What do you do when you no longer know how to pray?
What do you do when you find yourself searching for meaning beyond the feeble machinations of this life, yet keep finding yourself drawn down into life’s materialism. What about transcendence? What about heaven? Where is the divine – where is God – in the midst of this godforsaken world?
Faith and doubt, two sides of the same coin. Whether it’s ambivalence, or not, I’m not sure. But there are these ebbs and flows. Sometimes it feels like everything fits together. Other days it does not. I hear people regularly talking in triumphalistic tones about the way in which God has directed them to do such-and-such. But when was the last time hearing God’s voice was more than retracing the stale breadcrumbs I’d followed to get here?
There are those who are convinced that God speaks directly to them. I am not this person. With a few exceptions, I have never felt as though I’ve heard the voice of God. Rather than divine presence, I constantly struggle with the divine absence.
This question has come up more and more recently in the midst of conversation with those who have been seeking new ways to live out their fidelity to Christ – even in the midst of doubt. And I have been part of those conversations – sharing my own experiences (or lack thereof). I’ve quoted Paul Tillich who once suggested that “doubt isn’t the opposite of faith; it is an element of faith,” and felt deep resonance with Peter Rollins’ pyro-theological project. And yet, at the end of the day, I grasp for a deeper certainty.
I wonder in my heart (and aloud) where is this God that many of my evangelical friends so clearly can see? I wonder where this God is that so clearly directs their path. Or is it a verbal tic? Is it just something to say? Rather than “I fell into this job,” or “I was fortunate to meet so-and-so,” it becomes “God gave me this job,” and “Jesus introduced me to so-and-so.” Is it more than words? Is it more than dialect?

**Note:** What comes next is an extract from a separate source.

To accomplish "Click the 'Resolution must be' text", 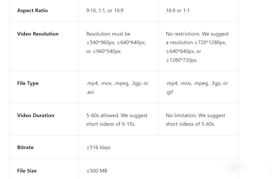I will pyautogui.click(x=108, y=34).
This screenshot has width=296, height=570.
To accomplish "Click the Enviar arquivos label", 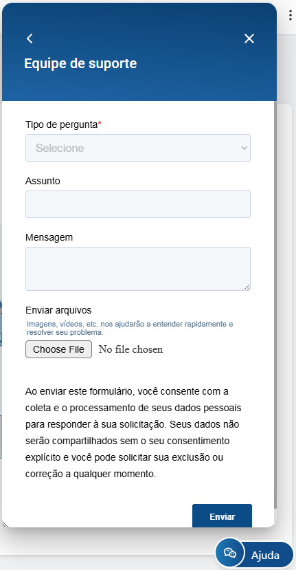I will (58, 310).
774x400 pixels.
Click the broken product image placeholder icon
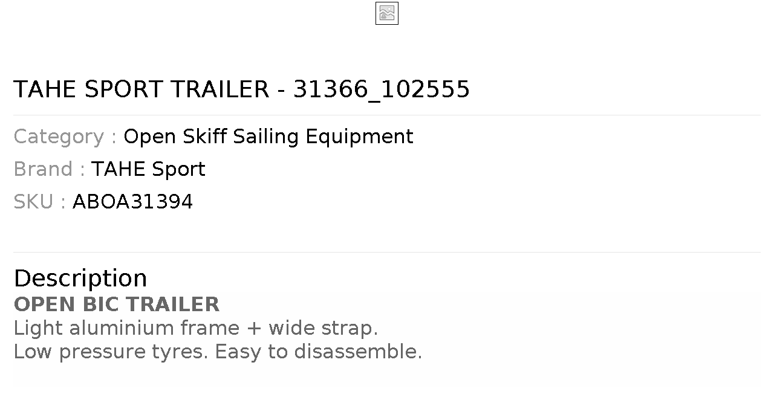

There is a part of me that longs for that certainty. Part of me that longs for the blessed assurance that Jesus is mine. Yet, like Simon I know the limitations of my own faith. I know that I am not faithful. That I don’t necessarily understand the voice of the shepherd when he speaks to me. This may be why the posthumously published writings of Mother Teresa resonate so deeply:
There is so much deep contradiction in my soul. Such deep longing for God – so deep that it is painful – a suffering continual – and yet not wanted by God – repulsed – empty – no faith – no love – no zeal. Souls hold no attraction – Heaven means nothing – to me it looks like an empty place – the thought of it means nothing to me and yet this torturing longing for God. Pray for me please that I keep smiling at Him in spite of everything. For I am only His – so He has every right over me. I am perfectly happy to be nobody even to God…
Such deep contradiction. Such deep ambivalence. Such deep exhaustion. How like Simon. How like Thomas. And so, how, in the midst of doubt am I to embrace this faith that calls to me, even in spite of it all?